EXCERPT TO READ:
[DGD]Default Wiztool not loaded ?

Stephen Schmidt schmidsj at union.edu
Fri Feb 16 21:53:15 CET 2001


On Fri, 16 Feb 2001, Par Winzell wrote:
> If you implemented it using a /cmds directory, I would ask you
> what the advantage is of that :-)

Good point. I guess the main thing is that it's easier
to maintain commands if each one is in a separate file
that doesn't do anything else. I was kinda struck by the
length of receive_message in the kernel's user; it's
quite long because the basic commands (say, tell, passwd,
users, that sort of thing) are hard-coded in user.c.
If you want to change the tell command, and you make
a mistake and the file won't load, with the /cmds
system, all that breaks is the tell command. With
the kernel system, user.c would stop compiling. Similarly
with the wiztool, although if you had a clone of the
old wiztool already, nothing bad would happen as long
as no one tried to clone a new wiztool.

There are also some parsing advantages to knowing that
the code for the foo command can be found in /cmds/foo.c,
although not much, and of course there are parsing advantages
to knowing that commands are found only in the wiztool also.

I agree that command objects should not be instantiated.

EXTRACTED MATERIAL:

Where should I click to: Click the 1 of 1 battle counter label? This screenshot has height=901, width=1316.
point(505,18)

--

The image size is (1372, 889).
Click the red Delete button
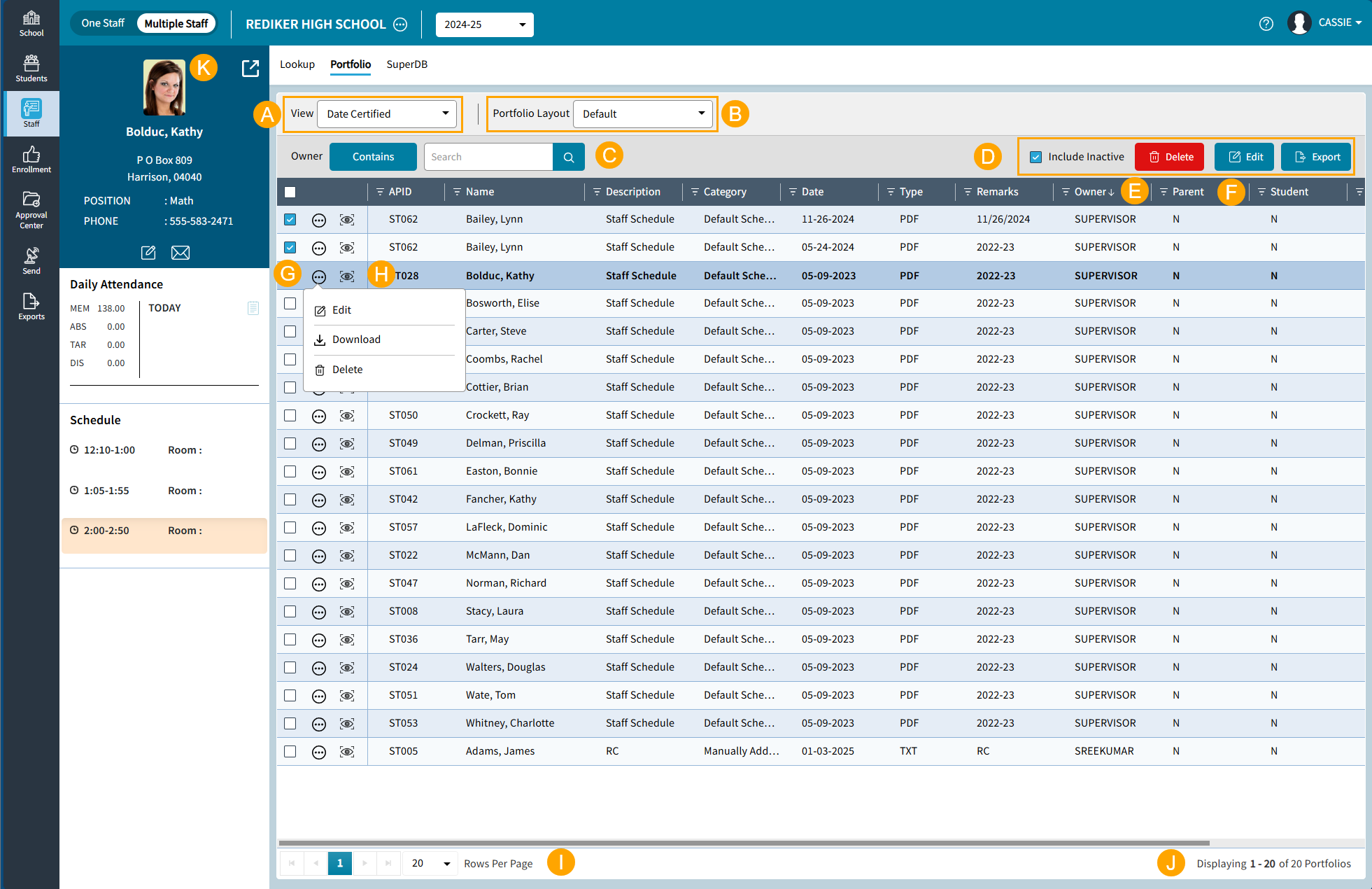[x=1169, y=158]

==

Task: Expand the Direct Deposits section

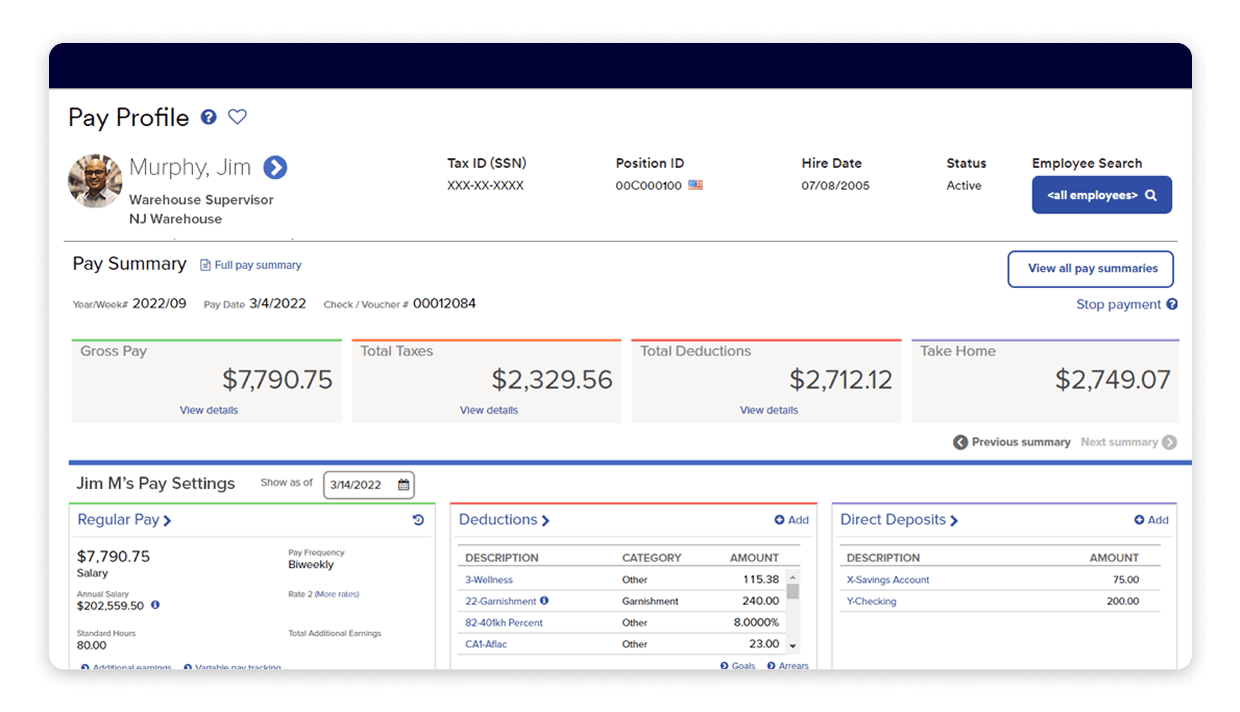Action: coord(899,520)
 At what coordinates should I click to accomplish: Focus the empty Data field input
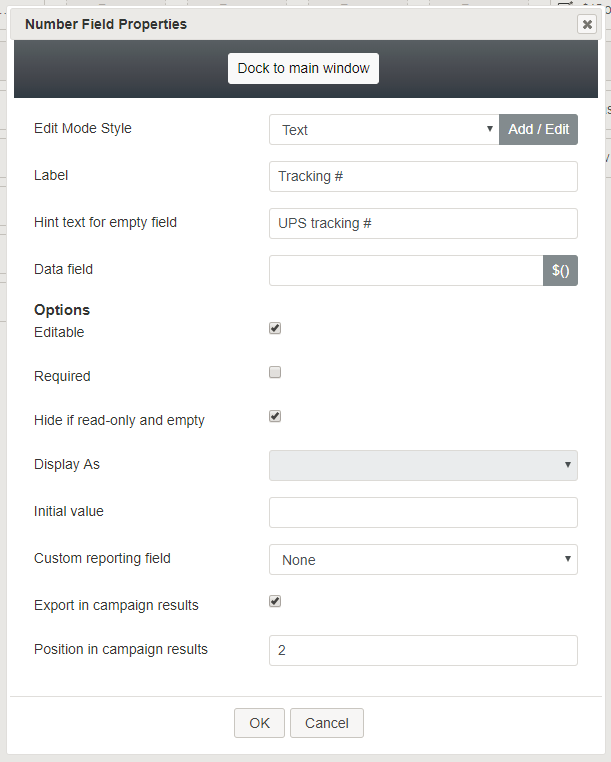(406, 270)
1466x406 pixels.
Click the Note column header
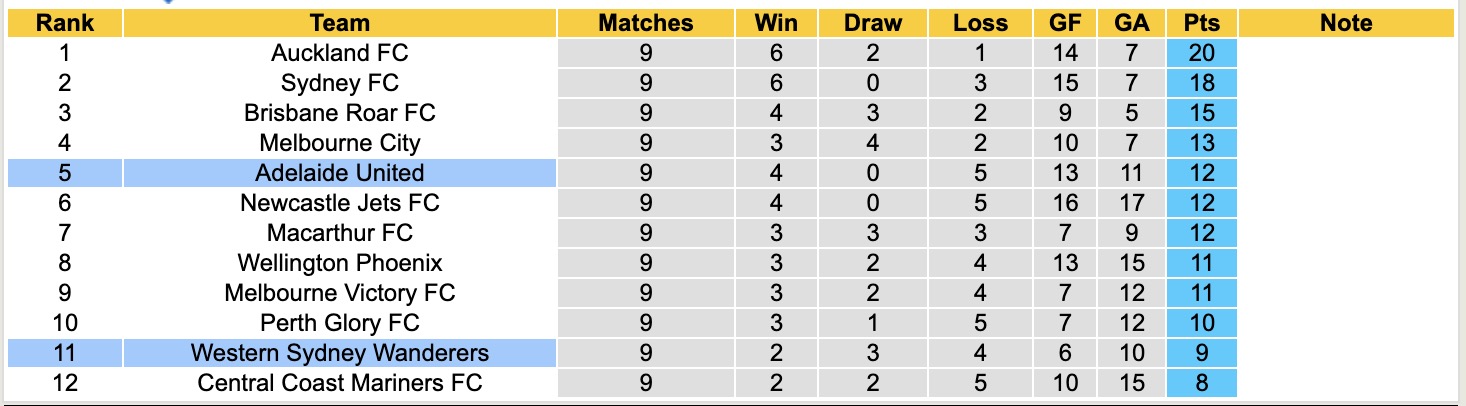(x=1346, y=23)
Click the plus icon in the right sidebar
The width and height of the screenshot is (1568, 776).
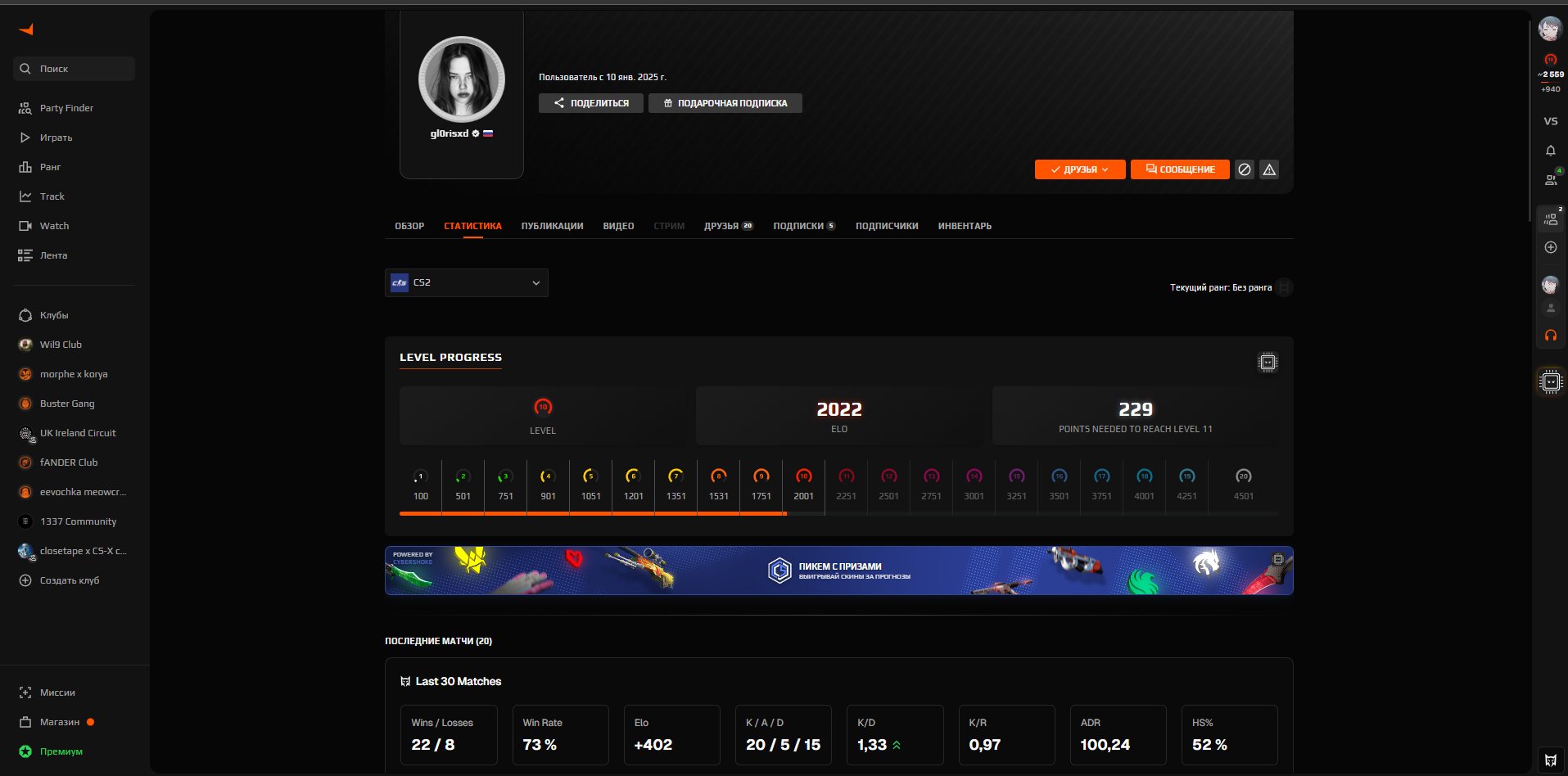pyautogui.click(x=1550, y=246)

WHAT YOU WILL DO:
Write out the mailing-list post about keeping commands in a /cmds directory versus the wiztool in full, exactly as it appears, with nothing changed. The records play no part in what follows and can be set aside.

FULL OUTPUT:
[DGD]Default Wiztool not loaded ?

Stephen Schmidt schmidsj at union.edu
Fri Feb 16 21:53:15 CET 2001


On Fri, 16 Feb 2001, Par Winzell wrote:
> If you implemented it using a /cmds directory, I would ask you
> what the advantage is of that :-)

Good point. I guess the main thing is that it's easier
to maintain commands if each one is in a separate file
that doesn't do anything else. I was kinda struck by the
length of receive_message in the kernel's user; it's
quite long because the basic commands (say, tell, passwd,
users, that sort of thing) are hard-coded in user.c.
If you want to change the tell command, and you make
a mistake and the file won't load, with the /cmds
system, all that breaks is the tell command. With
the kernel system, user.c would stop compiling. Similarly
with the wiztool, although if you had a clone of the
old wiztool already, nothing bad would happen as long
as no one tried to clone a new wiztool.

There are also some parsing advantages to knowing that
the code for the foo command can be found in /cmds/foo.c,
although not much, and of course there are parsing advantages
to knowing that commands are found only in the wiztool also.

I agree that command objects should not be instantiated.